Accurate diagnosis and early resection of colorectal polyps are important to prevent the occurrence of colorectal cancer. However, technical factors and morphological factors of polyps itself can lead to missed diagnoses. Image-enhanced endoscopy and chromoendoscopy (CE) have been developed to facilitate an accurate diagnosis. There have been no reports on visibility using a combination of texture and color enhancement imaging (TXI) and CE for colorectal tumors.

AIM

To investigate the visibility of margins and surfaces with the combination of TXI and CE for colorectal lesions.

METHODS

This retrospective study included patients who underwent lower gastrointestinal endoscopy at the Toyoshima Endoscopy Clinic. We extracted polyps that were resected and diagnosed as adenomas or serrated polyps (hyperplastic polyps and sessile serrated lesions) from our endoscopic database. An expert endoscopist performed the lower gastrointestinal endoscopies and observed the lesion using white light imaging (WLI), TXI, CE, and TXI + CE modalities. Indigo carmine dye was used for CE. Three expert endoscopists rated the visibility of the margin and surface patterns in four ranks, from 1 to 4. The primary outcomes were the average visibility scores for the margin and surface patterns based on the WLI, TXI, CE, and TXI + CE observations. Visibility scores between the four modalities were compared by the Kruskal-Wallis and Dunn tests.

RESULTS

A total of 48 patients with 81 polyps were assessed. The histological subtypes included 50 tubular adenomas, 16 hyperplastic polyps, and 15 sessile serrated lesions. The visibility scores for the margins based on WLI, TXI, CE, and TXI + CE were 2.44 ± 0.93, 2.90 ± 0.93, 3.37 ± 0.74, and 3.75 ± 0.49, respectively. The visibility scores for the surface based on WLI, TXI, CE, and TXI + CE were 2.25 ± 0.80, 2.84 ± 0.84, 3.12 ± 0.72, and 3.51 ± 0.60, respectively. The visibility scores for the detection and surface on TXI were significantly lower than that on CE but higher than that on WLI (P < 0.001). The visibility scores for the margin and surface on TXI + CE were significantly higher than those on CE (P < 0.001). In the sub-analysis of adenomas, the visibility for the margin and surface on TXI + CE was significantly better than that on WLI, TXI, and CE (P < 0.001). In the sub-analysis of serrated polyps, the visibility for the margin and surface on TXI + CE was also significantly better than that on WLI, TXI, and CE (P < 0.001).

CONCLUSION

TXI + CE enhanced the visibility of the margin and surface compared to WLI, TXI, and CE for colorectal lesions.
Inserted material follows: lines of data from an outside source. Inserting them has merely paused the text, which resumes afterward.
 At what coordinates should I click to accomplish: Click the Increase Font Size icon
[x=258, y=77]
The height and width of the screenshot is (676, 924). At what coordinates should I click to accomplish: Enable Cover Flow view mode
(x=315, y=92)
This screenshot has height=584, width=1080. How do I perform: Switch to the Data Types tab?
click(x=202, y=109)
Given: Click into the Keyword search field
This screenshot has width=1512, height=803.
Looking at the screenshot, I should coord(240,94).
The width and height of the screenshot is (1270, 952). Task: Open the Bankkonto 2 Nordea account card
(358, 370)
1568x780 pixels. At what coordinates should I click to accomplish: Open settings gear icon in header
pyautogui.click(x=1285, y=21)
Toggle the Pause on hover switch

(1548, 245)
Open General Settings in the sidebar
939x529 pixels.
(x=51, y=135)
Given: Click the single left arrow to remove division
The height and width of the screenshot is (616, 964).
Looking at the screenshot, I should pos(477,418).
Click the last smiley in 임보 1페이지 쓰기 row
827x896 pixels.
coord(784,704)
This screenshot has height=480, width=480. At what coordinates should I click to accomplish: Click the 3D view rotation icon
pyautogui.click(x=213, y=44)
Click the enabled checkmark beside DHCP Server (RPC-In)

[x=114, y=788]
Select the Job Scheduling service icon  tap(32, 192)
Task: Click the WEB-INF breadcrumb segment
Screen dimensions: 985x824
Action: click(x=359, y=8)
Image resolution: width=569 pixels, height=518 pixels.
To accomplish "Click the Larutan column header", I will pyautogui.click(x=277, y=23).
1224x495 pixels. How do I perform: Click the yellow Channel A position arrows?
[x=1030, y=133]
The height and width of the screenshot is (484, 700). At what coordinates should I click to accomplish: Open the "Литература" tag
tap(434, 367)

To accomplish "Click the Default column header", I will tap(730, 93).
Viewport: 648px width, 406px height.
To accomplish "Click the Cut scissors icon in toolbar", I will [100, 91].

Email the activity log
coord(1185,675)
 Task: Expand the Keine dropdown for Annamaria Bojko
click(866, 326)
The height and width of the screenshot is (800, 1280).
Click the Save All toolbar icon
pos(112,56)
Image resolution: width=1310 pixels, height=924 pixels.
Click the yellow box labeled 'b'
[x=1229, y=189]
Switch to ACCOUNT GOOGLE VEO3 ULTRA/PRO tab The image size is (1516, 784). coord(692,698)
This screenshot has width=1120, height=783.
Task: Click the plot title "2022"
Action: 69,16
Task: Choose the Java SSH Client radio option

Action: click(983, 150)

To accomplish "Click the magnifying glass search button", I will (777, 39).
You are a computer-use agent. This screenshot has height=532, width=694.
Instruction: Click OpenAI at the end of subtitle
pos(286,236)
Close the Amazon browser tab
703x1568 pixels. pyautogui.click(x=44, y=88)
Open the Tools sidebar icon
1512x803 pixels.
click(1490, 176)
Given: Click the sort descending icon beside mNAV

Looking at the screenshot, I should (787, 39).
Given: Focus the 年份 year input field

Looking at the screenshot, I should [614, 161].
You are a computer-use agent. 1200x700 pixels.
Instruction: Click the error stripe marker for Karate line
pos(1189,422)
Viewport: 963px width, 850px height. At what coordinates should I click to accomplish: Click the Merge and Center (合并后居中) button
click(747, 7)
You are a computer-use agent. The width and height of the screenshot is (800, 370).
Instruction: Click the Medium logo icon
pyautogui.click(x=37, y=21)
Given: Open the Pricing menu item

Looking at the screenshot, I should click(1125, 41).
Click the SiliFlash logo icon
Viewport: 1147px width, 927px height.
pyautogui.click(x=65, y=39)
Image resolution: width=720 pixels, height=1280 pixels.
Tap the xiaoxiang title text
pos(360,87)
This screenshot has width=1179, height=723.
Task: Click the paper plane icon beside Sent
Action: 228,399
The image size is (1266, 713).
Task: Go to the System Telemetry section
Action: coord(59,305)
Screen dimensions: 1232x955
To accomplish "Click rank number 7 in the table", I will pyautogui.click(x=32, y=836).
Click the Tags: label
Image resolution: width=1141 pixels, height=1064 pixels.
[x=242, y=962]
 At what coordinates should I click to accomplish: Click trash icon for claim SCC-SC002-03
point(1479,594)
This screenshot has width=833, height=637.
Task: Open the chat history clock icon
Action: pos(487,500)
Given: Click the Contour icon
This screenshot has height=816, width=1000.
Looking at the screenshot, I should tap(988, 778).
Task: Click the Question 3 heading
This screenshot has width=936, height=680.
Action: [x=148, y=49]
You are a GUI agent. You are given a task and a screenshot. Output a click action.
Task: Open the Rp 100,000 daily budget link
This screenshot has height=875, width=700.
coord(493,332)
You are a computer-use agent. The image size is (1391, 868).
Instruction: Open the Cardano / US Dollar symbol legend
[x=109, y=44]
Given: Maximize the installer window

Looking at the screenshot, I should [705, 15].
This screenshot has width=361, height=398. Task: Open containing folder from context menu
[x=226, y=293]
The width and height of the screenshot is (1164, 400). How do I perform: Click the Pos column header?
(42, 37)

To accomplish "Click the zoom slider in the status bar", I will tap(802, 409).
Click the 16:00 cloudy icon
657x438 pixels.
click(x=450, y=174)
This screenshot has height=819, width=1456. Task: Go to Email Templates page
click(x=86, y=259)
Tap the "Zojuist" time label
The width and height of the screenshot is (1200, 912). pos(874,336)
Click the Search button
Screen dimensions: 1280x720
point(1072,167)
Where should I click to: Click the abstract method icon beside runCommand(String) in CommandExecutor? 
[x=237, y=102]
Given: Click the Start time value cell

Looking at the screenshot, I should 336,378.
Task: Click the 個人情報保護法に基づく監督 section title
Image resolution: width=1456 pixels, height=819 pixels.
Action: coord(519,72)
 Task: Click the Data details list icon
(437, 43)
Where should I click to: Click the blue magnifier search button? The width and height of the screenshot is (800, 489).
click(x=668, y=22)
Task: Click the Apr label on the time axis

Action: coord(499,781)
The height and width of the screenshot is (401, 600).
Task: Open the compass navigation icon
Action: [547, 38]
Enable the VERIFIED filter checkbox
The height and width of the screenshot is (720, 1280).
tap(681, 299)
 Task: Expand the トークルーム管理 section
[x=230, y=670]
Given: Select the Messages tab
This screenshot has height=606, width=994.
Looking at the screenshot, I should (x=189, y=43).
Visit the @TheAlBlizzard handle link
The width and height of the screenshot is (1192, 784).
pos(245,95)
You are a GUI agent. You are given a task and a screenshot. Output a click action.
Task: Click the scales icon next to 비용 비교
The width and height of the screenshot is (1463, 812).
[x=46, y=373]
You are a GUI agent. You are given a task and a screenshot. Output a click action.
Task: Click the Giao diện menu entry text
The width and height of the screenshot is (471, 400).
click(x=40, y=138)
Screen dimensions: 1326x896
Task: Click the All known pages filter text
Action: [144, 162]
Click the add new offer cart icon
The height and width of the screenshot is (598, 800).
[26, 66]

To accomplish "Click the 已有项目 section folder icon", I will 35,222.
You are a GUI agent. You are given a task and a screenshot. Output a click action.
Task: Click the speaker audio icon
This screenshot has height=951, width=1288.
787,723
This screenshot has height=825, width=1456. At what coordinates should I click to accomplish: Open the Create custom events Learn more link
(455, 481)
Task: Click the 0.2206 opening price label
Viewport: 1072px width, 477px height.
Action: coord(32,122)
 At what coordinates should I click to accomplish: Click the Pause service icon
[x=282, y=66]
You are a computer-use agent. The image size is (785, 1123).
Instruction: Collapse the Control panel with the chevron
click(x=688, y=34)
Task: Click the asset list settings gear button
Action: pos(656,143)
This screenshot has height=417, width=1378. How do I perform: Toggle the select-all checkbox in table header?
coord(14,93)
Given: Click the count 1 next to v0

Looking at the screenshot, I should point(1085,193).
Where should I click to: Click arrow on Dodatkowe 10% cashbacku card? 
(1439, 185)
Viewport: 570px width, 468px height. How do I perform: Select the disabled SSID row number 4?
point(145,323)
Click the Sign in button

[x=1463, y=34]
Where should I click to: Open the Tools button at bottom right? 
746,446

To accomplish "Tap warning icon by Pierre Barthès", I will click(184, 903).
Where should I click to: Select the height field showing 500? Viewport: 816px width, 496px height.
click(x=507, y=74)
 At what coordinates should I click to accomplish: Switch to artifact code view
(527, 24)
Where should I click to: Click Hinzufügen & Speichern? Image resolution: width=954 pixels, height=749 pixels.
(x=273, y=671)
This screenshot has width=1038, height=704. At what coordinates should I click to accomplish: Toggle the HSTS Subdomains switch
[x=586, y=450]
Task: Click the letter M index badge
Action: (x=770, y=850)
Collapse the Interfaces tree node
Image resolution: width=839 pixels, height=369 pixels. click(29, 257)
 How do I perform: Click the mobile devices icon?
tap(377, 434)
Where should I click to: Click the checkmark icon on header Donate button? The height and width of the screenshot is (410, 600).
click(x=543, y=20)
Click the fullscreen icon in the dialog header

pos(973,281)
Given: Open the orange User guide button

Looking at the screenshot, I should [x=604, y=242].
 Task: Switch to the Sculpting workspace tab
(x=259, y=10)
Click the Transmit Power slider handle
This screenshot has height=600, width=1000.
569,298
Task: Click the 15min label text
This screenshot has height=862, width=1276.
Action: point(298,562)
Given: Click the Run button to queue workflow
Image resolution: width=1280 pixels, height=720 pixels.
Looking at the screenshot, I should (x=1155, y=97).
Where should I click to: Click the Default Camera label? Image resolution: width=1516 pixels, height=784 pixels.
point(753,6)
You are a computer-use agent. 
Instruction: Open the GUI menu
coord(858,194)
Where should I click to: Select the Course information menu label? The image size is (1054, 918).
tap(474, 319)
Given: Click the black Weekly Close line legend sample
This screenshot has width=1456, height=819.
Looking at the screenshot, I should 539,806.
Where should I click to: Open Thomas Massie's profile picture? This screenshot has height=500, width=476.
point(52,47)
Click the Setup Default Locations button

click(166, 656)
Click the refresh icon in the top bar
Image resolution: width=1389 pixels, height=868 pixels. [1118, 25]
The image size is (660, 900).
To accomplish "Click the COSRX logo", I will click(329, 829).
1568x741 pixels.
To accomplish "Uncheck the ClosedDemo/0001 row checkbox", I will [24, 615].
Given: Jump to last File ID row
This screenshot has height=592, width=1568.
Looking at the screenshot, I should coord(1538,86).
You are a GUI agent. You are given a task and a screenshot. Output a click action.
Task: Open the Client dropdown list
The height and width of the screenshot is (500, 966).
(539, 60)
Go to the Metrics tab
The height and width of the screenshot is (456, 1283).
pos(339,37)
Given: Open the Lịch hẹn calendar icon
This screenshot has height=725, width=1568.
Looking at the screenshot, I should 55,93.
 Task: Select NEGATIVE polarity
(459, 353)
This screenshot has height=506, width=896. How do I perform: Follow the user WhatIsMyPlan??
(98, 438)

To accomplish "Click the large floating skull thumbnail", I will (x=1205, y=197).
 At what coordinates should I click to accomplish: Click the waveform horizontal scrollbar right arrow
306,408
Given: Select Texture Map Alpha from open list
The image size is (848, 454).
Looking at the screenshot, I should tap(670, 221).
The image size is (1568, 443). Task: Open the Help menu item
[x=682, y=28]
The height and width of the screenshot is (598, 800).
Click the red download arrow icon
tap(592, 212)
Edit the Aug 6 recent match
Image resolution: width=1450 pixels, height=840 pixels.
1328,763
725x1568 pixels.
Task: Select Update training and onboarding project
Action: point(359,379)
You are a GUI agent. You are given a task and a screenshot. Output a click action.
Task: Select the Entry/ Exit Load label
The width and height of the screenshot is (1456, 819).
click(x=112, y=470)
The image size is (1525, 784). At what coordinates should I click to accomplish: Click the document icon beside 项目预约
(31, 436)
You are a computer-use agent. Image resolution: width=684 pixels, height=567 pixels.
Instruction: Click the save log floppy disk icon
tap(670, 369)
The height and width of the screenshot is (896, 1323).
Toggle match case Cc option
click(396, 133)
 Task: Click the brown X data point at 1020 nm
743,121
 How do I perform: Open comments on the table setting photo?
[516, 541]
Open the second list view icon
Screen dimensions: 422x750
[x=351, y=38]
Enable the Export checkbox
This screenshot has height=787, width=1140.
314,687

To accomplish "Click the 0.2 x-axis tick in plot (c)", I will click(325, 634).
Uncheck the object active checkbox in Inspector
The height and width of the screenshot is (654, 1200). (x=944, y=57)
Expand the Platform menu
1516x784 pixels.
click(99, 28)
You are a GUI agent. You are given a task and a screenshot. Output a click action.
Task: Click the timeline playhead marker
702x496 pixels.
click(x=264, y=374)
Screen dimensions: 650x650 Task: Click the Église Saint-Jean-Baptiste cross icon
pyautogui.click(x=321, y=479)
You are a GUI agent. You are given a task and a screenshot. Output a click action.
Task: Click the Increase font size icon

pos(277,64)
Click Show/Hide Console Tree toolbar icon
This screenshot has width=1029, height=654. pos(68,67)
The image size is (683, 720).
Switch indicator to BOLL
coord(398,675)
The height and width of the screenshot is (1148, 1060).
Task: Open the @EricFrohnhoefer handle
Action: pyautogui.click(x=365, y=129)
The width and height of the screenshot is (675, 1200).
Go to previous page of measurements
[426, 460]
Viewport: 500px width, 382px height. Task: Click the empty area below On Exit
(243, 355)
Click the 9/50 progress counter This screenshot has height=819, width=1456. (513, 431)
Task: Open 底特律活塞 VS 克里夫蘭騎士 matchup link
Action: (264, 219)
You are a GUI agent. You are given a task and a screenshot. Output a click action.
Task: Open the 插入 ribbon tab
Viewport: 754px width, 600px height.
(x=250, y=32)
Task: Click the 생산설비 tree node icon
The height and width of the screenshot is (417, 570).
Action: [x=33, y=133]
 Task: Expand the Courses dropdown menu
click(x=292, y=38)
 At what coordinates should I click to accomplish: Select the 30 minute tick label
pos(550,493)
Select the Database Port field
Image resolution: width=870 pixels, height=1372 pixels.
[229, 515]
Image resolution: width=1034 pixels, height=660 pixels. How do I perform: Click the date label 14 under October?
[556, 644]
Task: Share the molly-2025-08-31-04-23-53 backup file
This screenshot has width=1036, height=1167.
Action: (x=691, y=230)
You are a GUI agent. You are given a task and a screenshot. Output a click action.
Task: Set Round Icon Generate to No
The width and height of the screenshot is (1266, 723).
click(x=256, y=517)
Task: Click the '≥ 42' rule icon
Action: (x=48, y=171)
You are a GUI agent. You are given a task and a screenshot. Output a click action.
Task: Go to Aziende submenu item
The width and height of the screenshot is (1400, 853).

Keywords: Texture and color enhancement imaging; Indigo carmine; Adenoma; Colonoscopy; Sessile serrated lesion

Core Tip: The visibility of colorectal tumors was investigated using texture and color enhancement imaging (TXI) and chromoendoscopy (CE). The combination of TXI and CE showed higher visibility than white-light imaging, TXI, or CE alone for the margins and surfaces of colorectal adenomas and serrated polyps.